**Instructions for the task**
Extract every line of the data below word for word, leaving the pictures out of your answer.

**Page and screen pointing data**
====

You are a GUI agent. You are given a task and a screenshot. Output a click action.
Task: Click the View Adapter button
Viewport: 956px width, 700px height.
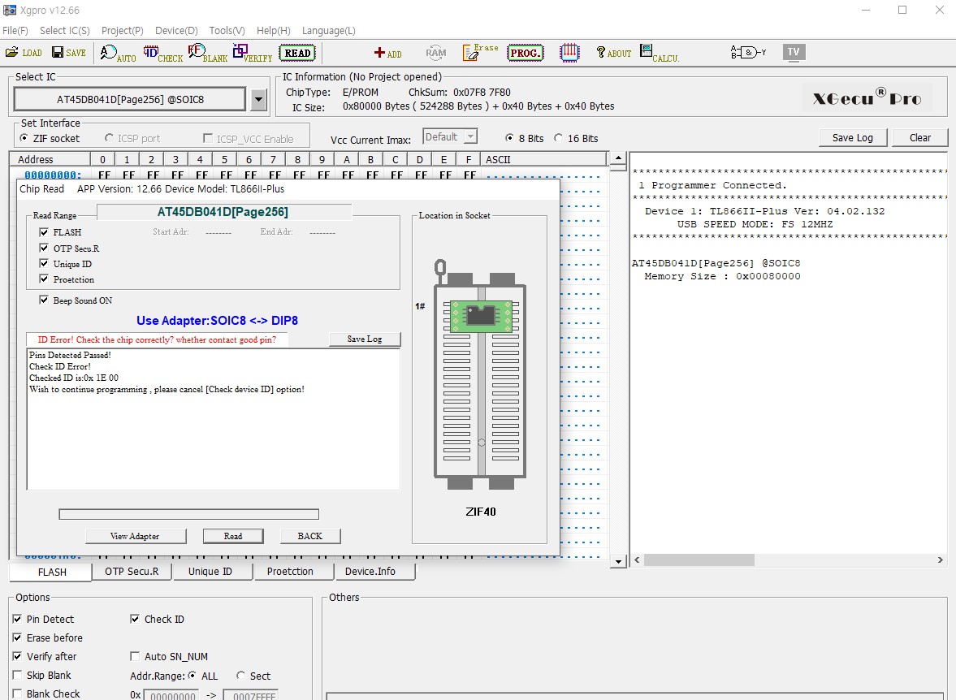point(135,536)
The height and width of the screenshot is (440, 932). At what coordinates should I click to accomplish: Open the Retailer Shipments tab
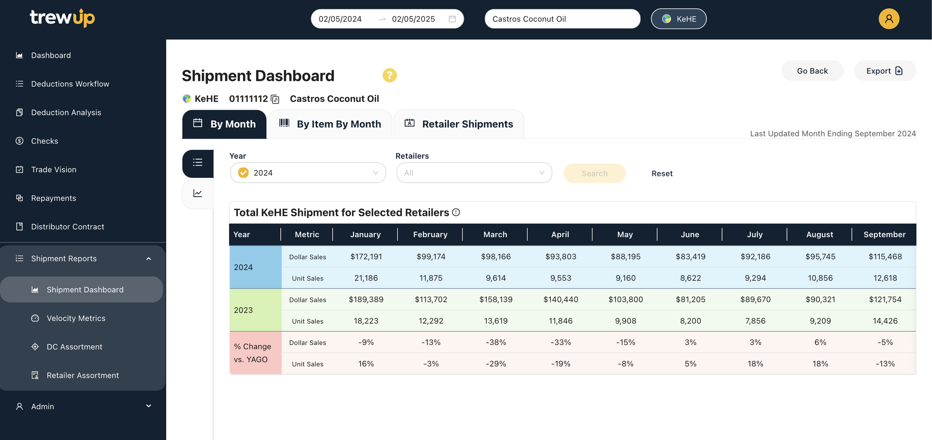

====

**Exercise result**
You are a GUI agent. You are given a task and a screenshot. Output a click action.
Task: Click the View Adapter button
Viewport: 956px width, 700px height.
point(135,536)
The height and width of the screenshot is (440, 932). At what coordinates should I click to accomplish: Open the Retailer Shipments tab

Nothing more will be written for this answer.